Какой путь в немецкой послевоенной историографии считался нормальным согласно фрагменту о метафоре пути в политическом языке?

Фрагмент документа:
☆ ☆ ☆ ☆
В середине XX столетия Илья Эренбург воспроизводит термин «оттепель» в новом значении — как знак неизбежного прихода весны. Этот пример показывает сложность природных метафор. Он показывает, что политический язык историчен — мы часто употребляем понятия прошлого, думая, что они означали то же, что и сейчас. И ошибаемся. Всегда стоит быть чувствительным к мельчайшим сдвигам или сменам значения.
Метафора человеческой жизни как пути имеет библейское происхождение. Через понятие «пути» в наше сознание входит представление о том, что в истории может нечто происходить. Постепенно метафора пути становится частью националистического языка.
Метафора пути сразу задает определенную языковую оптику. Но что есть у пути, у дороги? У нее всегда есть начало и всегда есть конец. Когда мы рассуждаем об истории, это не так очевидно.
Дорога связана с движением: либо вперед, либо назад. Когда мы покидаем дорогу, мы оказываемся на обочине. Если это обочина истории, то это плохо.
Понятие «особого пути» предполагает, что дорог много, и среди этих дорог существует своя иерархия: есть главная магистральная дорога, а есть второстепенные, которые не ведут к светлому будущему.
— Ложный путь: ведет нас либо назад, либо в сторону. Путь, отдаляющий от цели.
— Тупик: заведомо бесперспективная часть дороги. Исторический тупик возникает из радикального сомнения в собственной истории.
Мы движемся по пути добровольно, или же есть сила, предопределяющая наш путь. Если у страны есть особый путь, то кто является ведущим, направляющим по этому пути? Если использовать метафору автомобиля, то машина может двигаться вперед по нескольким причинам: а)
Что меняется, когда в политическом языке понятие пути смыкается с определением «особый»? Чтобы выделить особый путь, нужно чтобы путей было несколько. Отсюда возникает идея исключительности — в положительном или отрицательном смысле.
Если где-то есть особость, то, значит, есть и норма. Когда у нас есть норма, то есть и отклонения от нормального пути. В немецкой послевоенной историографии считалось, что нормальный путь — западноевропейский.
Нет никакого общего нормального пути: есть британский, американский, французский и прочие. И вменять им некоторую норму невозможно и непродуктивно.
☆ ☆ ☆ ☆
Предоставленный материал:
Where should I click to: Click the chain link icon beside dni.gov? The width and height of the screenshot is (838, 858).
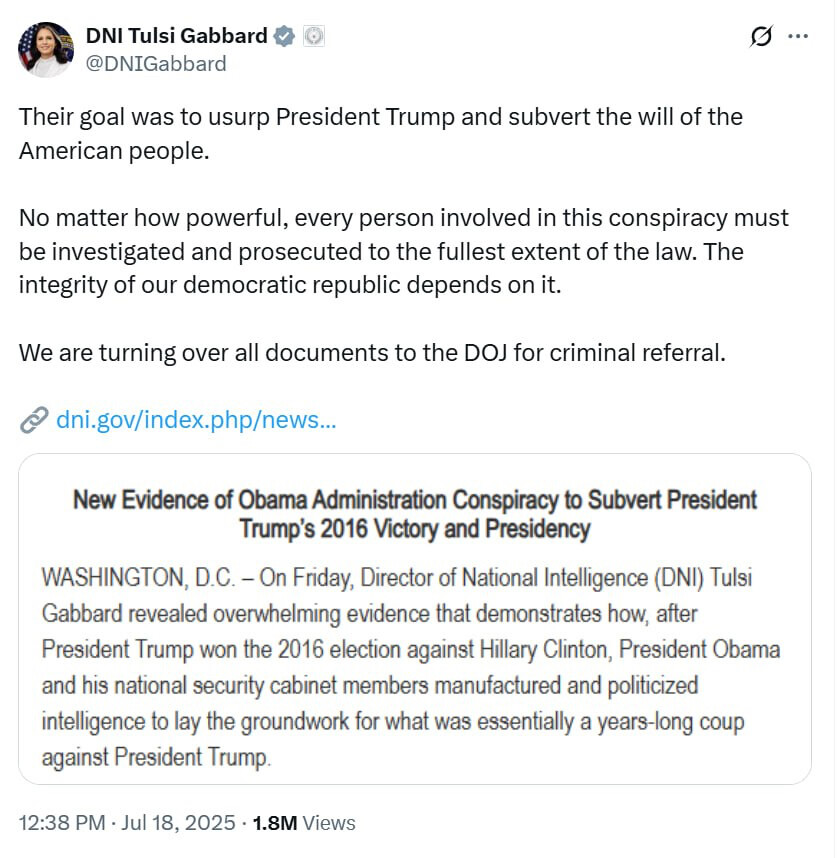pyautogui.click(x=34, y=419)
☆ ☆ ☆ ☆
Результат задачи: Западноевропейский.